Bien sûr, il y a énormément de choses à dire sur le film de Burton (ses qualités intrinsèques, son adaptation et sa révolution pour le genre) mais on aurait bien du mal à les cerner ici tant le médium est différent. C’est peut-être l’avant-propos de Yann Graf (éditeur chez Urban Comics, traducteur depuis peu et spécialiste de Batman) qui apporte aussi bien une nouveauté qu’un contexte intéressant sur le parcours (compliqué) de la gestation de la production et la finalisation de l’œuvre.

Justement, il était difficile à l’époque de revoir aisément le film (à part au cinéma durant sa sortie) puis quelques mois plus tard en laserdisc et VHS pour les plus fortunés. Cette version en BD offrait donc une certaine « seconde séance » appréciable, d’autant plus les dessins et l’encrage de Jerry Ordway (sur place durant le tournage pour mieux se familiariser des traits des acteurs) sont particulièrement réussis et fidèles.

La colorisation de Steve Oliff confère un certain réalisme et s’approprie l’imagerie gothique propre à l’univers instauré par Burton et son célèbre Joker/Jack Napier/Jack Nicholson – qui vole aussi la vedette à Batman/Bruce Wayne/Michael Keaton (de même que Vicky Vale/Kim Basinger quasiment).

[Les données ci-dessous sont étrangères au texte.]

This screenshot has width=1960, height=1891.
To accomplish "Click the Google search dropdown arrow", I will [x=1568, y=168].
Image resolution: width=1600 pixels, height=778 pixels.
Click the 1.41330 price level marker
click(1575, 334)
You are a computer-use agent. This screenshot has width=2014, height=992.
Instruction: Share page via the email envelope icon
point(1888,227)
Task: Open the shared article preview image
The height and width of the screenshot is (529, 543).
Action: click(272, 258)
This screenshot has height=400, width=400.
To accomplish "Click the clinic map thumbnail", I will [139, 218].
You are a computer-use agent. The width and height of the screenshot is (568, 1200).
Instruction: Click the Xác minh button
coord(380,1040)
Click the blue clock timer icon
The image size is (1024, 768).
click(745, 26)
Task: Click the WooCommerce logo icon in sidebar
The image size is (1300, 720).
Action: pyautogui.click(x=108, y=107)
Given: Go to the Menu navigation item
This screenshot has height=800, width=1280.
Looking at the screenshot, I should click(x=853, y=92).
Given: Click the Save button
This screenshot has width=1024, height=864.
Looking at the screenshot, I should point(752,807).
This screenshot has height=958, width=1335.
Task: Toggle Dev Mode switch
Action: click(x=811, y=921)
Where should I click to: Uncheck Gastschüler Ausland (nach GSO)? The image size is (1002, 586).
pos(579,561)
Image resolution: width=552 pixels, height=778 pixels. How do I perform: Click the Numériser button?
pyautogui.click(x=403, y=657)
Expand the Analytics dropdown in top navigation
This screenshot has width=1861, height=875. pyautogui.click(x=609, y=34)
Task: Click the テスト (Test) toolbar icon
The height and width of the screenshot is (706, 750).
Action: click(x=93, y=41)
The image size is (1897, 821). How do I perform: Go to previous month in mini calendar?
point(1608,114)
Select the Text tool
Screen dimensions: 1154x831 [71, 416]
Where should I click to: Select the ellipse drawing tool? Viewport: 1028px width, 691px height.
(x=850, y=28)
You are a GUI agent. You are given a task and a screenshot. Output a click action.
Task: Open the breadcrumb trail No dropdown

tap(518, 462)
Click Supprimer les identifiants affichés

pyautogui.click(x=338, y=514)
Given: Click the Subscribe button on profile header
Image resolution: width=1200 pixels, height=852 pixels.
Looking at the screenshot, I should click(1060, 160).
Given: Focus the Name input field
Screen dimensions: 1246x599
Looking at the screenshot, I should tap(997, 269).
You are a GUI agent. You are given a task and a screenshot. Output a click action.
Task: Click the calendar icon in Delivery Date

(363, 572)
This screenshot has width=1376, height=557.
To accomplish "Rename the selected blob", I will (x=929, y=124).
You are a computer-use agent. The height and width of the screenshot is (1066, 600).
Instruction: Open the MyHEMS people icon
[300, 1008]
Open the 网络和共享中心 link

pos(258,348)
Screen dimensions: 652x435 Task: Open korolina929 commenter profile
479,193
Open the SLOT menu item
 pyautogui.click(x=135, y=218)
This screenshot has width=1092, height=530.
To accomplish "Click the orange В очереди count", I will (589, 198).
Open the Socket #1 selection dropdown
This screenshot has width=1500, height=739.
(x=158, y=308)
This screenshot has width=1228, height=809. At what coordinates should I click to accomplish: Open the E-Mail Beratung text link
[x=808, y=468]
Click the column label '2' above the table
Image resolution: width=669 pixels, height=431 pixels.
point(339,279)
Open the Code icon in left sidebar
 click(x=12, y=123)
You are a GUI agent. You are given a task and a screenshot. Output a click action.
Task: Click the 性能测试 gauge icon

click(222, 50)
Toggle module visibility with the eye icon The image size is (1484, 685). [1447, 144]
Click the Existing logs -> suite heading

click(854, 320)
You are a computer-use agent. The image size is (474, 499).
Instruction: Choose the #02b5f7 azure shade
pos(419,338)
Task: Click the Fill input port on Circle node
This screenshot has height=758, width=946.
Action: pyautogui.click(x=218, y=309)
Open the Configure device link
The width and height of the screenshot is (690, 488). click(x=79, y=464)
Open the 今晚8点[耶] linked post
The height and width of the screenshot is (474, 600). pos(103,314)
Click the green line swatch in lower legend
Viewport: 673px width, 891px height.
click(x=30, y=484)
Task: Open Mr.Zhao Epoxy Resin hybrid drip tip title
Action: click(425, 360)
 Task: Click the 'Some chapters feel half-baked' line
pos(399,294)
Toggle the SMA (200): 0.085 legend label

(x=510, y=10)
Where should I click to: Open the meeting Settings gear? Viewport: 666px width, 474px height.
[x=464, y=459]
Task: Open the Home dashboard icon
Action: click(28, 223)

Manque une certaine dimension épique et spectaculaire, la BD restant assez « figée » et en ayant (forcément) en tête sa version cinéma, difficile de l’apprécier pleinement.

L’édition propose en bonus l’intégralité des planches en noir et blanc encrés et en anglais (cf. image tout en bas de cette critique) ainsi que quelques croquis et couvertures. Un contenu plus adapté que la précédente édition française sorti en 1989 (qui avait eu droit à une courte critique sur ce site). La même équipe artistique récidivera pour adapter en comics le second film de Tim Burton (Batman Returns/Le défi). Ceux appréciant le style de Jerry Ordway peuvent se tourner vers le célèbre Crisis on Infinite Earths qu’il avait signé quelques années plus tôt.

Du reste, on attend plutôt avec impatience la série de comics Batman’89 (six épisodes) publiée aux États-Unis en 2021, qui se veut être la suite directe du film, uniquement disponible dans ce format (cf. couverture à gauche).

Une curiosité absolue disponible en VO en one-shot pour une vingtaine d’euros mettant en avant Double-Face sous les traits de Billy Dee Williams (qui incarnait Harvey Dent dans le premier film Batman), la même Catwoman (Michelle Pfeiffer) et… un Robin !

Le tout écrit par Sam Hamm, scénariste des deux films de Burton. Pour l’instant, cette suite inédite n’est pas annoncée en France (mais la réédition de l’ouvrage de cette critique laisse à penser que c’est prévu).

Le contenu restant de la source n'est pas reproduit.